=== Document passage ===

Charitable contributions to non-profit healthcare institutions posted a double-digit decline in the U.S. last year, at a time when hospitals may soon become increasingly dependent on such giving.
Donations in 2009 totaled $7.64 billion in the United States, compared to $8.58 billion in 2008, a drop of 11 percent, according to the Association for Healthcare Philanthropy. Cash contributions were down $818 million, while pledges were down by $97 million.
"This downward trend is a very serious problem in the U.S." AHP chairman Gregory Pope, who is also vice president of philanthropy for Saint Thomas Health Services Foundation in Nashville, Tenn., said in a statement. "It comes just as some in Congress want to make it difficult for taxpayers to earn deductions for their donations, and as healthcare reform puts new pressure on nonprofit hospitals to serve more patients," he said.
Meanwhile, in Canada, contributions rose 5.2 percent, to $1.12 billion, although contributions had dropped more than 13 percent in 2008.
More than 70 percent of the U.S. contributions were from individual donors, including patients, employees, physicians and board members. Businesses and foundations comprised the remainder, accounting for 28 percent of funds raised.
Approximately 45 percent of the proceeds went to renovations and new equipment, with 18 percent going to charity care and 15 percent devoted to general operations.

===

▶ _Action item 1_:
From the healthcare donations article, repeat the stretch from "Donations in 2009" through "percent in 2008." word for word.
▶ _Action item 2_:
Answer these from the healthcare donations article:
(a) What did donations in the United States total in 2009?
(b) By what percentage did contributions in Canada rise?
(c) What share of the proceeds went to charity care?
▶ _Action item 3_:
Does each statement agree with the healthcare donations article? Answer yes or no, and quote the words that decide it.
(a) In the U.S., cash contributions fell by more than pledges did.
(b) Businesses and foundations gave most of the U.S. contributions.
(c) Gregory Pope works for a foundation in Nashville.

=== Raw data ===

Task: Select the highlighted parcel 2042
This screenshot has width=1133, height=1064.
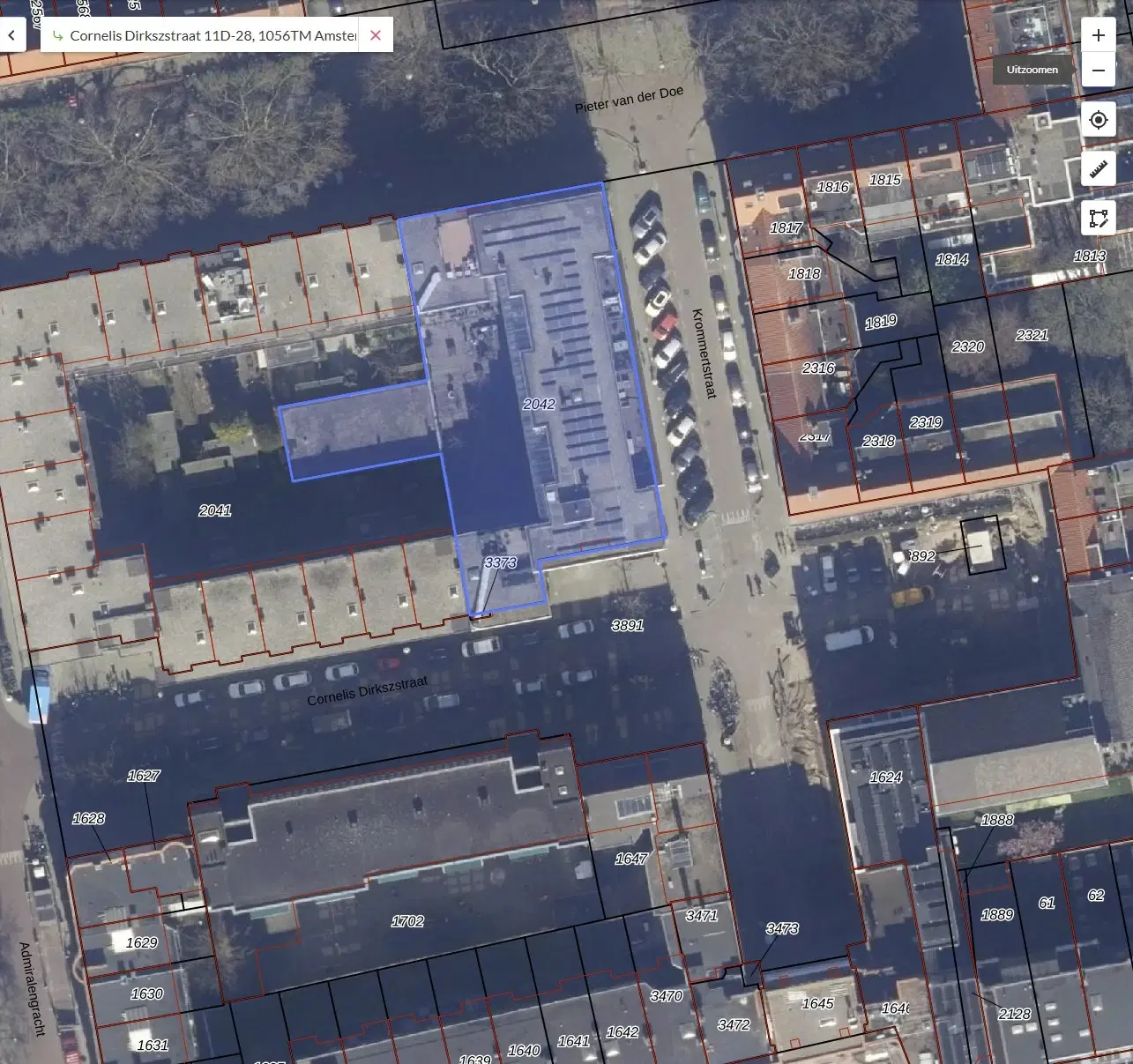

===

▶ _Written solution 1_:
Donations in 2009 totaled $7.64 billion in the United States, compared to $8.58 billion in 2008, a drop of 11 percent, according to the Association for Healthcare Philanthropy. Cash contributions were down $818 million, while pledges were down by $97 million.
"This downward trend is a very serious problem in the U.S." AHP chairman Gregory Pope, who is also vice president of philanthropy for Saint Thomas Health Services Foundation in Nashville, Tenn., said in a statement. "It comes just as some in Congress want to make it difficult for taxpayers to earn deductions for their donations, and as healthcare reform puts new pressure on nonprofit hospitals to serve more patients," he said.
Meanwhile, in Canada, contributions rose 5.2 percent, to $1.12 billion, although contributions had dropped more than 13 percent in 2008.

▶ _Written solution 2_:
(a) $7.64 billion
(b) 5.2 percent
(c) 18 percent

▶ _Written solution 3_:
(a) Yes: "Cash contributions were down $818 million, while pledges were down by $97 million."
(b) No: "More than 70 percent of the U.S. contributions were from individual donors"
(c) Yes: "vice president of philanthropy for Saint Thomas Health Services Foundation in Nashville, Tenn."